# Task to carry out
Print exactly the lines below between the line holding "Where should I click to: Favorite" and the line holding "Click the muted", inclusive, and nothing more.

# Records provided
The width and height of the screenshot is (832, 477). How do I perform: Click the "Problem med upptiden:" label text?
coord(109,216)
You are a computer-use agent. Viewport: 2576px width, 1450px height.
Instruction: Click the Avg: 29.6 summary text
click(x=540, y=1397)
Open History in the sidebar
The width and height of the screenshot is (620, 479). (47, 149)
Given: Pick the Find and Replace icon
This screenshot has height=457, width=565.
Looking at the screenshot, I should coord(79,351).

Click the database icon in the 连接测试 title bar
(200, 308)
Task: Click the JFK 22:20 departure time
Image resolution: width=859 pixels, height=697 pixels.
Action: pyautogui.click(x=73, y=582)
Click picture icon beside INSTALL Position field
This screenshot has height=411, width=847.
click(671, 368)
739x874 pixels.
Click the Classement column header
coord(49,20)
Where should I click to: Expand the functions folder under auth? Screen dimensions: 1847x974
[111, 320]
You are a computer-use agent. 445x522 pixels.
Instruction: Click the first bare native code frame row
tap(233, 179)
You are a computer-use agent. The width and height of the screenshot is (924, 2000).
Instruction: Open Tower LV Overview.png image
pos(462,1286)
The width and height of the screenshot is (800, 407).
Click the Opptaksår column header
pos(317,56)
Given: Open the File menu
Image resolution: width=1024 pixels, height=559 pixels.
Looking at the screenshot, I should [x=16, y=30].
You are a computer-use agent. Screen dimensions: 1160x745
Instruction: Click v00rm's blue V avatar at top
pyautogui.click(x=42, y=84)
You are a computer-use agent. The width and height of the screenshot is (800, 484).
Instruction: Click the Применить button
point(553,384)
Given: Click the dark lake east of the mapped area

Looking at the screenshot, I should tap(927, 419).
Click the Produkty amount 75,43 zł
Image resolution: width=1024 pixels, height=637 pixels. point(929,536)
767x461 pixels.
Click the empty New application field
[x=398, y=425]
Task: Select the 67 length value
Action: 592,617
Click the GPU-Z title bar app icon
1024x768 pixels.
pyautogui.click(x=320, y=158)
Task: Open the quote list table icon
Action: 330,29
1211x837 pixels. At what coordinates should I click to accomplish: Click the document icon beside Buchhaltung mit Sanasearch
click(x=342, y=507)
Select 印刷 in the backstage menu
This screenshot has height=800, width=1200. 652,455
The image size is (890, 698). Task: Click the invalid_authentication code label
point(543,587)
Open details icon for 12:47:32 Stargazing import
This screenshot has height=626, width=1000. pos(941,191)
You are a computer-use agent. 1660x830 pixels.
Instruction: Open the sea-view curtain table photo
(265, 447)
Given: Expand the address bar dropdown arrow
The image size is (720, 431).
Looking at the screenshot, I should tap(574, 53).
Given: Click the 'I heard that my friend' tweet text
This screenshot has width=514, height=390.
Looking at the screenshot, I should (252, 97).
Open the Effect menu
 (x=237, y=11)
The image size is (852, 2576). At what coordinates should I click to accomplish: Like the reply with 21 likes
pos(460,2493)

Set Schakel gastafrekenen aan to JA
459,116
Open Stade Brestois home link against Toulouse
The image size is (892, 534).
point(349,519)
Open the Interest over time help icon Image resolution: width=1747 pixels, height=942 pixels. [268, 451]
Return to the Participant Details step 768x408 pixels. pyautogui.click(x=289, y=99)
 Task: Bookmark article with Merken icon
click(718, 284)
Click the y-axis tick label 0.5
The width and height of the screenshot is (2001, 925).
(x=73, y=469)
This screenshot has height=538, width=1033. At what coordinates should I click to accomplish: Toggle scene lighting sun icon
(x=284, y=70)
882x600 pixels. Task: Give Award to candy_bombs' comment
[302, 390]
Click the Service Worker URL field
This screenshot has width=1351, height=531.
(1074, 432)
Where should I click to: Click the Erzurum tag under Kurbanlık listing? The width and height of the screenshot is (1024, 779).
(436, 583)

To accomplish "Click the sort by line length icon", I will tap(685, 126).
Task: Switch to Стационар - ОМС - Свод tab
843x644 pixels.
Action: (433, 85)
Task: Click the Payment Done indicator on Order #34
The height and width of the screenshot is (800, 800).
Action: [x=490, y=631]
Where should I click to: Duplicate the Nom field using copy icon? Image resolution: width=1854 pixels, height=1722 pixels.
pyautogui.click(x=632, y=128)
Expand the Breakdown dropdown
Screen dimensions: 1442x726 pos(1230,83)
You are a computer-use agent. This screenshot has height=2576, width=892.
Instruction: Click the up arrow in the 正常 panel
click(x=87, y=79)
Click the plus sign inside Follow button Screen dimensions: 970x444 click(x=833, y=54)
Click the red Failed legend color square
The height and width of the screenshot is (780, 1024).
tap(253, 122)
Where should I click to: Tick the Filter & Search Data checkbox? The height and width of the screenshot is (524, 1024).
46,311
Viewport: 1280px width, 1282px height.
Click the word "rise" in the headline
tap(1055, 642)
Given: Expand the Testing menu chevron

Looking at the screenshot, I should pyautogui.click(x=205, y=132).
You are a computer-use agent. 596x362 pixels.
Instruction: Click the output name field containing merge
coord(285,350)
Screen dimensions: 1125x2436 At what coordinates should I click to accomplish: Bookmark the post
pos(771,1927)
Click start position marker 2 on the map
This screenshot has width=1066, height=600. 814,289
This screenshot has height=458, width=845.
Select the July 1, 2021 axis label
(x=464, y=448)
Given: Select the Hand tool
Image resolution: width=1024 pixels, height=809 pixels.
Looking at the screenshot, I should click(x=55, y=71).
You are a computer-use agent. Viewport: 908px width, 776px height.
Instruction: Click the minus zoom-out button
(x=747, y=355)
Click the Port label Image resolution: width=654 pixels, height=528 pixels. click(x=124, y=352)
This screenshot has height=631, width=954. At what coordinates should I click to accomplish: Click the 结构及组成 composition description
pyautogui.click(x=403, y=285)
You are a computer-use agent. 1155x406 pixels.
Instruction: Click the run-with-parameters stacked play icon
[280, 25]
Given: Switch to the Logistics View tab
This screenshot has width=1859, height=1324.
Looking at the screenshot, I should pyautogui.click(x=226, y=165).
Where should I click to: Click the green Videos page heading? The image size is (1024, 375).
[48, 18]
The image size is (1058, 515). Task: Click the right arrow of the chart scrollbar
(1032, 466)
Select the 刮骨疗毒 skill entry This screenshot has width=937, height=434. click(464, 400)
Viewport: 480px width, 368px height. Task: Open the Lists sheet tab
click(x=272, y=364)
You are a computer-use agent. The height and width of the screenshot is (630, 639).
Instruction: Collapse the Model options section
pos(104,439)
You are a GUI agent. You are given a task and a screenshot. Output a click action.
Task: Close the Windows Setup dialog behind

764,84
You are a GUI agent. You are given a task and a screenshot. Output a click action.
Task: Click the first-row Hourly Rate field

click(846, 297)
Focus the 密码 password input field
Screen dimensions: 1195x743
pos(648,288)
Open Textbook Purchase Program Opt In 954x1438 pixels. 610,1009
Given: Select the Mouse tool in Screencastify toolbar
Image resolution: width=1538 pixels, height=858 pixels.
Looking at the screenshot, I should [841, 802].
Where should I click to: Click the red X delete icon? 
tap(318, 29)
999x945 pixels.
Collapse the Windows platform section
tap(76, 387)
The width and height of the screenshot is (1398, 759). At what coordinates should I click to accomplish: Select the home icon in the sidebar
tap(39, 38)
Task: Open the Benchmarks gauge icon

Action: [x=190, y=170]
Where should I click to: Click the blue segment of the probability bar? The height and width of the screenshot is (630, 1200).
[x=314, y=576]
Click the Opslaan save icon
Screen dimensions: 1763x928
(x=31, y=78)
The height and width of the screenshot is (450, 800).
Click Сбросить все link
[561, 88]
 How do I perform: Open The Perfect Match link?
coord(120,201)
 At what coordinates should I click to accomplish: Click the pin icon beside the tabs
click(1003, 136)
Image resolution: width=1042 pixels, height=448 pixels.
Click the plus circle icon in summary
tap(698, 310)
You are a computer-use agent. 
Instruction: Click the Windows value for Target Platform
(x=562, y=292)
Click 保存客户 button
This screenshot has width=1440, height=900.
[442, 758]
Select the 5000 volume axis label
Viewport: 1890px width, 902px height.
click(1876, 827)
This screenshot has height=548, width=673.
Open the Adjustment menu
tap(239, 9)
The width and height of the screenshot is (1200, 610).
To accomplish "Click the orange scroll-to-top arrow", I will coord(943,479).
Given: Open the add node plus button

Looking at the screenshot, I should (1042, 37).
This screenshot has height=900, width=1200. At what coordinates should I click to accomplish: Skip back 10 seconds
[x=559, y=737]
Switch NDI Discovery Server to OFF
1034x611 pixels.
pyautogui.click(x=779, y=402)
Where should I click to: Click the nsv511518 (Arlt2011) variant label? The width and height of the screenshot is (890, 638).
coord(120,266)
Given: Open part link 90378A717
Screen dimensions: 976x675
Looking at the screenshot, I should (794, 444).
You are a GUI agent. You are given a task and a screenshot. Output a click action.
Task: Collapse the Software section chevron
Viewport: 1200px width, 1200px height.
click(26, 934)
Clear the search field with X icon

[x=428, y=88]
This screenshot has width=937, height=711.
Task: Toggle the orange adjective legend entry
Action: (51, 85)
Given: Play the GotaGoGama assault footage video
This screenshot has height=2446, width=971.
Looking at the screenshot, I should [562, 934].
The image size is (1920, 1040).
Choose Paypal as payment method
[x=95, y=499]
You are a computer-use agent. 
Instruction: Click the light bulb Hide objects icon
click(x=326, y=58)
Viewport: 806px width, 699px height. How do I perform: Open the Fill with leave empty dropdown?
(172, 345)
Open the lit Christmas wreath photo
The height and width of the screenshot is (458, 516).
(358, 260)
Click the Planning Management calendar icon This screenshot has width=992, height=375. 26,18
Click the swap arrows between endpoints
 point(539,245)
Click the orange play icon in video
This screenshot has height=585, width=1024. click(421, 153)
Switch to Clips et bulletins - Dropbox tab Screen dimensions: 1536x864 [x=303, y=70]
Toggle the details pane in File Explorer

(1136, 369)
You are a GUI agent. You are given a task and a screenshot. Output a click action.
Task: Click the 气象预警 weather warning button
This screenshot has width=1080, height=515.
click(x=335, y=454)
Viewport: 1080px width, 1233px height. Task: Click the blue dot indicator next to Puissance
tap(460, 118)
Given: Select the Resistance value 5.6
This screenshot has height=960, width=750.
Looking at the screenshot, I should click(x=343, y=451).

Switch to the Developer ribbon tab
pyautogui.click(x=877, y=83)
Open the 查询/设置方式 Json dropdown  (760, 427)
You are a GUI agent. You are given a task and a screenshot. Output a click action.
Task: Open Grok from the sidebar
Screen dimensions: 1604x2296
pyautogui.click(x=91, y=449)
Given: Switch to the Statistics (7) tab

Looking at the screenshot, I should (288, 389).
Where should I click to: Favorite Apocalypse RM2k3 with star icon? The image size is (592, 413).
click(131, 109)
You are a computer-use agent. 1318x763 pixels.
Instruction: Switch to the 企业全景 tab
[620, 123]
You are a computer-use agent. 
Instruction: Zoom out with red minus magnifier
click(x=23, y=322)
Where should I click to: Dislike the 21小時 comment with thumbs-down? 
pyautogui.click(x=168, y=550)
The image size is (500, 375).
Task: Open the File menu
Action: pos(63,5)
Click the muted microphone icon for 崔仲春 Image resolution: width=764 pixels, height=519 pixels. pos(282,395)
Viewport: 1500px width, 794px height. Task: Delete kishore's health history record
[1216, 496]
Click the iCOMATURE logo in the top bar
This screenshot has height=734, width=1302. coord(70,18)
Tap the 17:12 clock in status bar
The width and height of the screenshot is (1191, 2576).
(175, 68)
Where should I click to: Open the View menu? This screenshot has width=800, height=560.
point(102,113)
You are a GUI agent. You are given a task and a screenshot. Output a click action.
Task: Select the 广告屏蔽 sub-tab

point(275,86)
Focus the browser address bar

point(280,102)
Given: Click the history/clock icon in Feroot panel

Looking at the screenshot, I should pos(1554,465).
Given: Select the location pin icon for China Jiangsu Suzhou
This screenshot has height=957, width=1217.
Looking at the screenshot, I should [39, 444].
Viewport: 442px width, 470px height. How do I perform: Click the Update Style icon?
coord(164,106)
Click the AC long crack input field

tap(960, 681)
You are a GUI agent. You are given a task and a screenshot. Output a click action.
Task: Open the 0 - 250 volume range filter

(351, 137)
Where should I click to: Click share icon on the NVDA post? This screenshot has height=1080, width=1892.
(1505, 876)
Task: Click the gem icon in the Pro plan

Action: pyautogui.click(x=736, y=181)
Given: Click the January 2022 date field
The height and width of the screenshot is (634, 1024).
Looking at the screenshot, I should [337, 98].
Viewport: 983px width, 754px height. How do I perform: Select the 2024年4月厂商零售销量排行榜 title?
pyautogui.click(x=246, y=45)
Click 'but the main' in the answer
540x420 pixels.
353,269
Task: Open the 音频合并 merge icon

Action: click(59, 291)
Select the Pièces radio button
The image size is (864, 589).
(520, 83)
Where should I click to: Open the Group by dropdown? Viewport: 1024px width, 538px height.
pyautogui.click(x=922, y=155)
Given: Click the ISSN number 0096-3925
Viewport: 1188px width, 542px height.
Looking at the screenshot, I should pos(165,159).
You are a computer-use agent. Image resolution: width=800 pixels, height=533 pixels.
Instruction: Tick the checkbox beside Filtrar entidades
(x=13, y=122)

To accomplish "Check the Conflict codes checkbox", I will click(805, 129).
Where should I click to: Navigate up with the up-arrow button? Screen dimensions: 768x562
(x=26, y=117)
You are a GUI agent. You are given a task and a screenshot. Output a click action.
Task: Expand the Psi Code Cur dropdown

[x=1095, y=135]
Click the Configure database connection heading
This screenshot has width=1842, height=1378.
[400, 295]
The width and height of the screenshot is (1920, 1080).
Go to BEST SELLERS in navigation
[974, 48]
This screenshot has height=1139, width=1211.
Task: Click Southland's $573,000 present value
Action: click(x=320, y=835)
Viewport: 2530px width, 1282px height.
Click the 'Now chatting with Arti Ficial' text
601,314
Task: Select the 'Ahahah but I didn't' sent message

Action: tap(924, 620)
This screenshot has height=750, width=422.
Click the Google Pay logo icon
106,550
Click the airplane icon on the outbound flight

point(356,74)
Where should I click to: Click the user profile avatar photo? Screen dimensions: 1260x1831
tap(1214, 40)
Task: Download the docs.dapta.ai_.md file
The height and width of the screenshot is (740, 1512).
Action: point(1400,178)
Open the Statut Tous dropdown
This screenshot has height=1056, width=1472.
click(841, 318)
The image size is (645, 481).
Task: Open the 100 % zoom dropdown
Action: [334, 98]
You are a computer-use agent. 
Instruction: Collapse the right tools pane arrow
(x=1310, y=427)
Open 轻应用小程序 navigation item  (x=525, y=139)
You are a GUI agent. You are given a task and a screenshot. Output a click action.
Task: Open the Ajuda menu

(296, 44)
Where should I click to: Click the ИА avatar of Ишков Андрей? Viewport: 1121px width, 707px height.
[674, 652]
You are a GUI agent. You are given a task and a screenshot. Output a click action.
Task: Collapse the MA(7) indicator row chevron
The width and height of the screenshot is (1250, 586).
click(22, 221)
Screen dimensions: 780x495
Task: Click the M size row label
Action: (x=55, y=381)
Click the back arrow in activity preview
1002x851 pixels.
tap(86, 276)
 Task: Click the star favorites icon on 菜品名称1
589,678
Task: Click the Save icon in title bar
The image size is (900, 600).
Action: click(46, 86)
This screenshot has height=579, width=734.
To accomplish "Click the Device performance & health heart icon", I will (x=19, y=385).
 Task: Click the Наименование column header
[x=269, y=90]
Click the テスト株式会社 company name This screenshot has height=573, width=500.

# Written answer
Where should I click to: Favorite Apocalypse RM2k3 with star icon? The image size is (592, 413).
click(131, 109)
You are a computer-use agent. 1318x763 pixels.
Instruction: Switch to the 企业全景 tab
[620, 123]
You are a computer-use agent. 
Instruction: Zoom out with red minus magnifier
click(x=23, y=322)
Where should I click to: Dislike the 21小時 comment with thumbs-down? 
pyautogui.click(x=168, y=550)
The image size is (500, 375).
Task: Open the File menu
Action: pos(63,5)
Click the muted microphone icon for 崔仲春 Image resolution: width=764 pixels, height=519 pixels. pos(282,395)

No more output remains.